Swept wing aircraft, for all their high-speed advantages, posed daunt­ing stability, control, and handling qualities challenges. Foremost of these was pitch-up at low and high speeds, resulting from deteriorating longitudinal stability.[33] A swept wing airplane’s lateral-directional sta­bility was compromised as well by so-called "dihedral effects.” Swept wing aircraft with excessive dihedral experienced pronounced combined rolling and yawing "Dutch roll” motions, which would be unacceptable on both production civil and military designs.[34] Such motions would induce airsickness in passengers on large aircraft and, on bomber, fighter, and attack aircraft, prevent accurate tracking of a maneuvering target or accurate bomb release. (Indeed, it was largely because of this kind of behavior that the U. S. Air Force did not proceed with production of Northrop’s YB-49 flying wing jet bomber.) Adverse yaw posed another problem. At higher speeds, as a swept wing plane rolled from aileron

deflection, it experienced higher drag and loss of lift involving the low­ered wing, generating a tendency of the airplane to turn (reverse) into the direction of the raised wing, effectively doing the opposite of what the pilot intended. Adverse yaw could be caused by aeroelastic effects as well. That swept wing aircraft would possess behavior characteris­tics significantly different than conventional straight wing designs did not come as a surprise to the NACA or other aerodynamic researchers in America and overseas. But all recognized the need to complement theory and ground-test methodologies with flight research.

**DATASET EXCERPTS**:

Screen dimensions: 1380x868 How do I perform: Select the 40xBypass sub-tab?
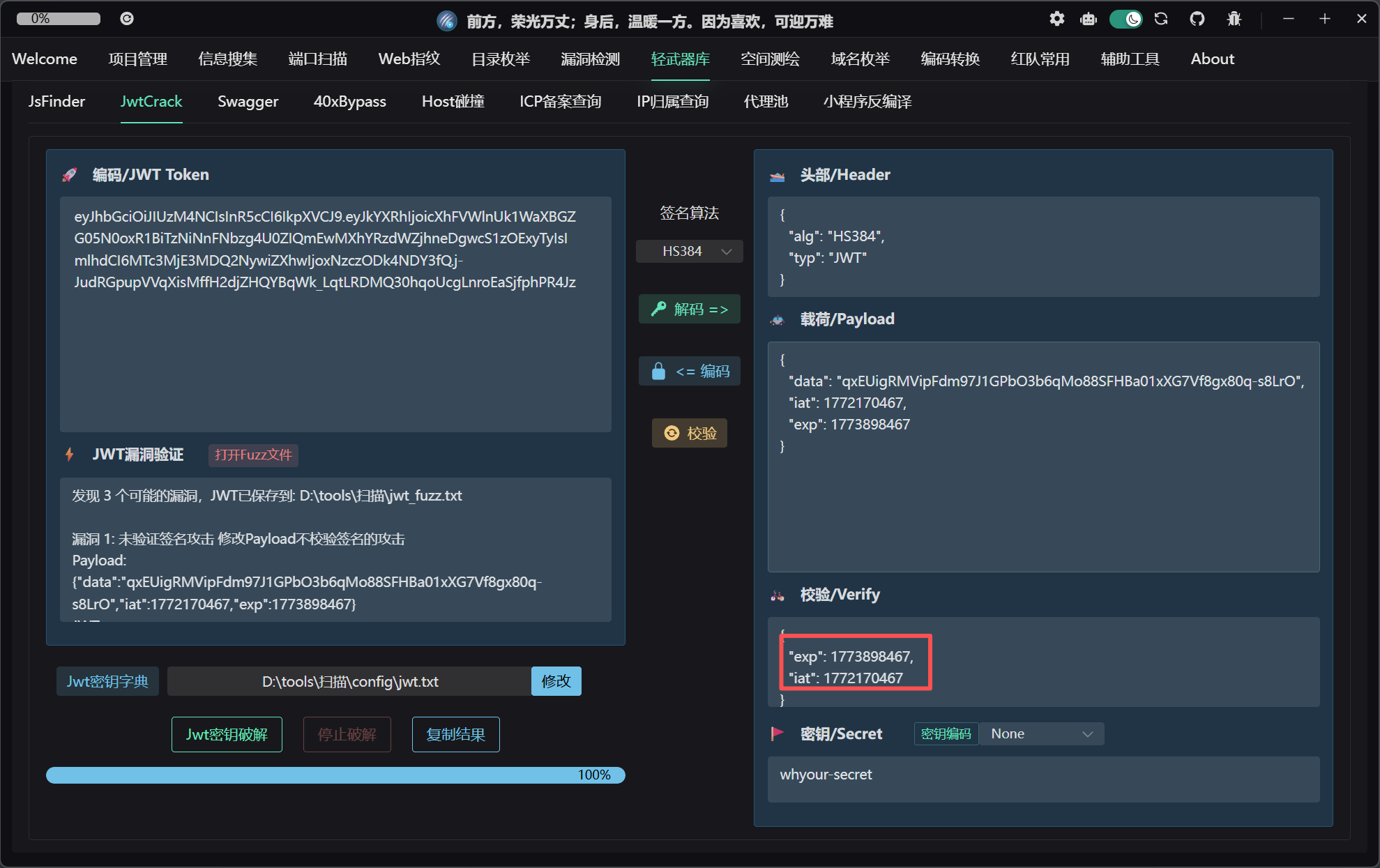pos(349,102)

--

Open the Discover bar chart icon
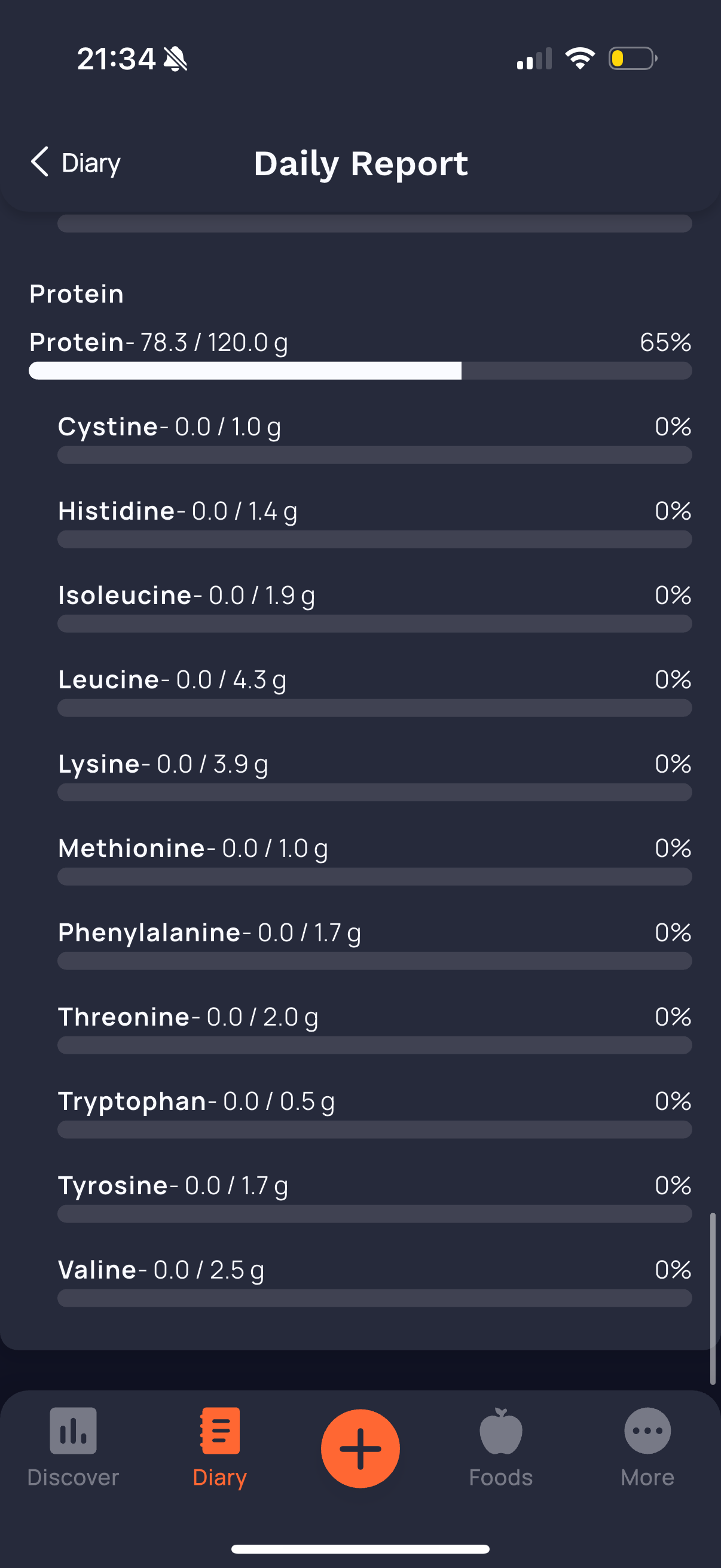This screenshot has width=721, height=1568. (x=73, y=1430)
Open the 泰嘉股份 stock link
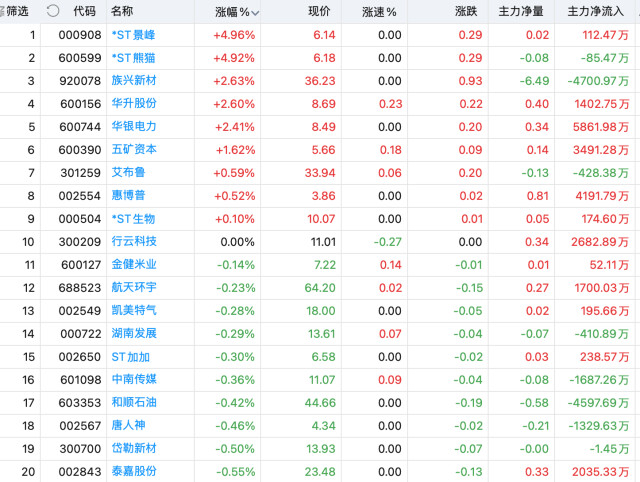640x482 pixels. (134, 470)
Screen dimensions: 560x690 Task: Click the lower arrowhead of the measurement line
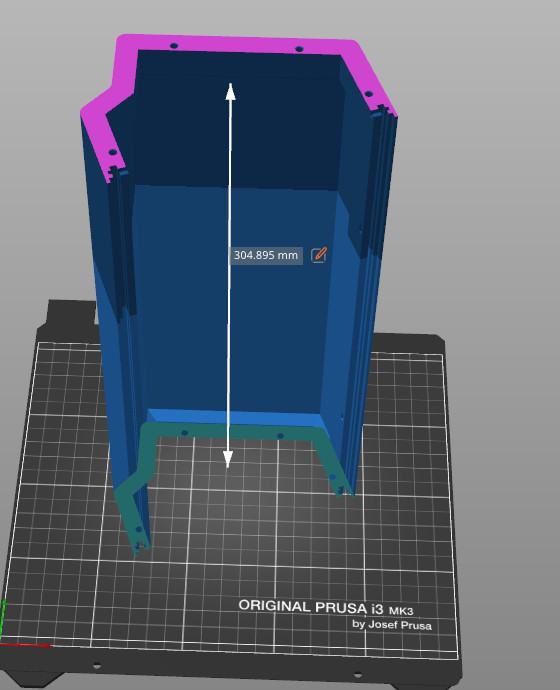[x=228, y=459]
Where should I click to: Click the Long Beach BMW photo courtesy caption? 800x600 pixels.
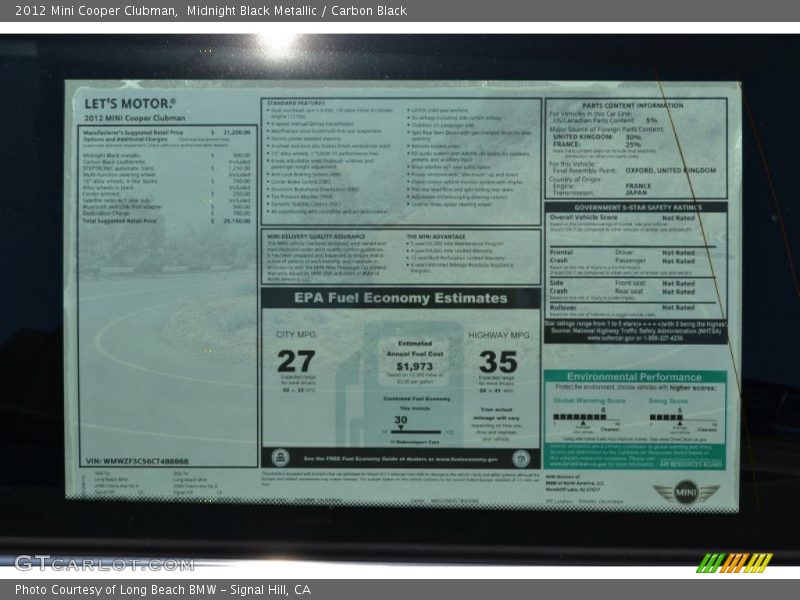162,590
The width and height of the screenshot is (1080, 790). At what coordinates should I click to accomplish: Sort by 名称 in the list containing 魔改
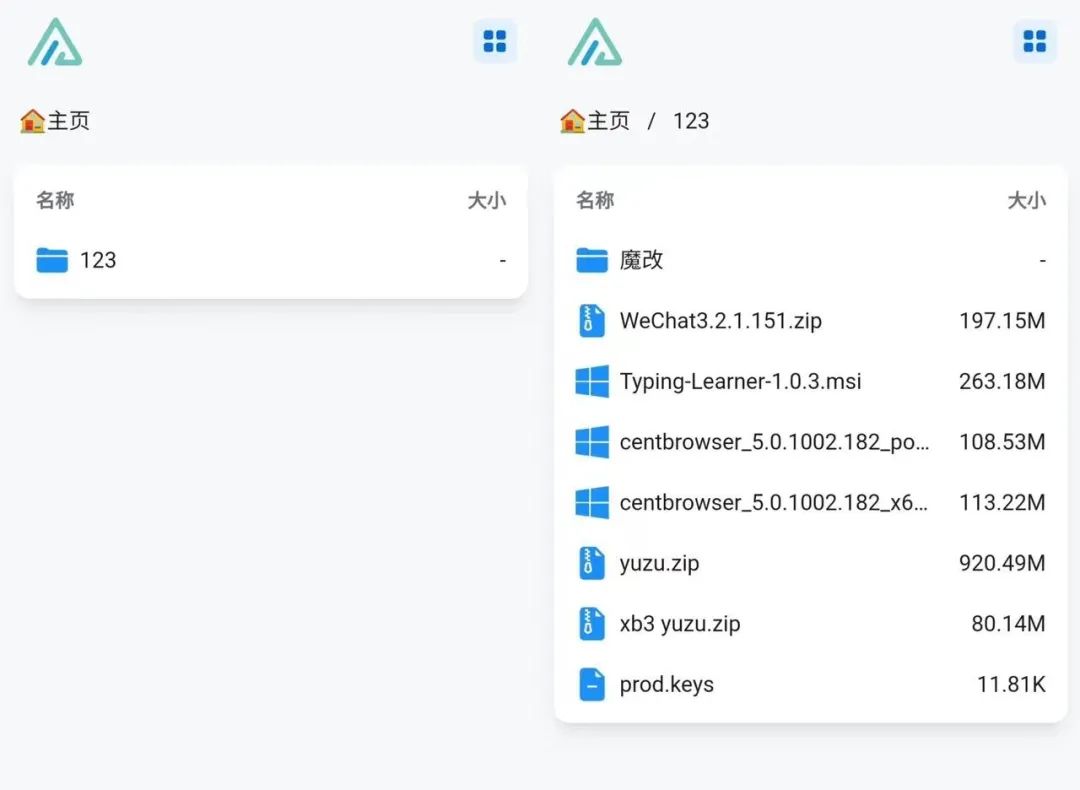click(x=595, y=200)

**WHAT TO WORK ON**:
(1) Duplicate the passage on swept wing aircraft from "deflection, it experienced" to "with flight research.".
(2) In the passage on swept wing aircraft, which jet bomber does the U.S. Air Force not proceed to produce, largely because of Dutch roll behavior?

**SOLUTION LIST**:
(1)
deflection, it experienced higher drag and loss of lift involving the low­ered wing, generating a tendency of the airplane to turn (reverse) into the direction of the raised wing, effectively doing the opposite of what the pilot intended. Adverse yaw could be caused by aeroelastic effects as well. That swept wing aircraft would possess behavior characteris­tics significantly different than conventional straight wing designs did not come as a surprise to the NACA or other aerodynamic researchers in America and overseas. But all recognized the need to complement theory and ground-test methodologies with flight research.

(2) Northrop's YB-49 flying wing jet bomber